**Excerpted records**
----------

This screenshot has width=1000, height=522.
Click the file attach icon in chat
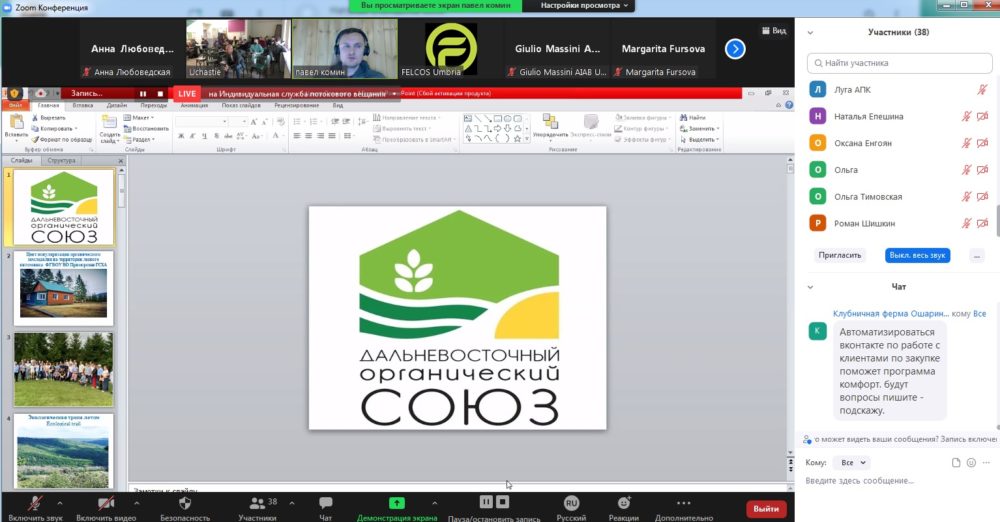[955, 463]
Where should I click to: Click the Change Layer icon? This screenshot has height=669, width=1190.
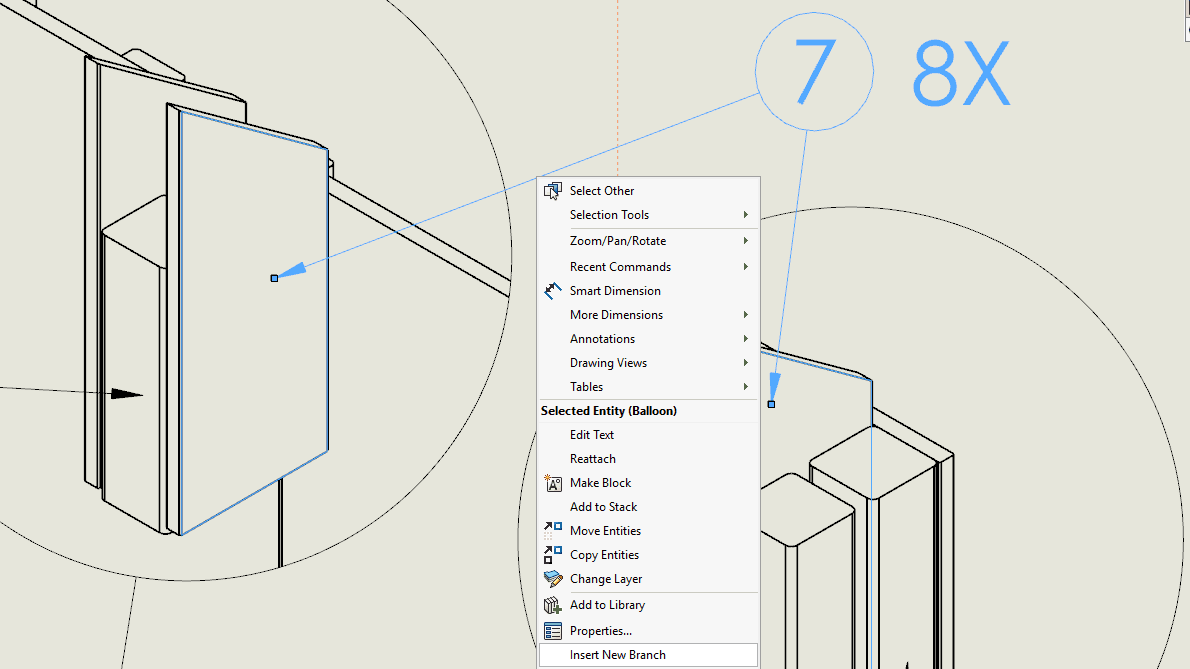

----------

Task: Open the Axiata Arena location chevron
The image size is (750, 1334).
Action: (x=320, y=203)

----------

Repeat the lines of the entries word for word, beginning at the line that contains "Task: Open the Axiata Arena location chevron" and stopping after the line that contains "Action: (x=320, y=203)".

**Finished answer**
Task: Open the Axiata Arena location chevron
The image size is (750, 1334).
Action: (x=320, y=203)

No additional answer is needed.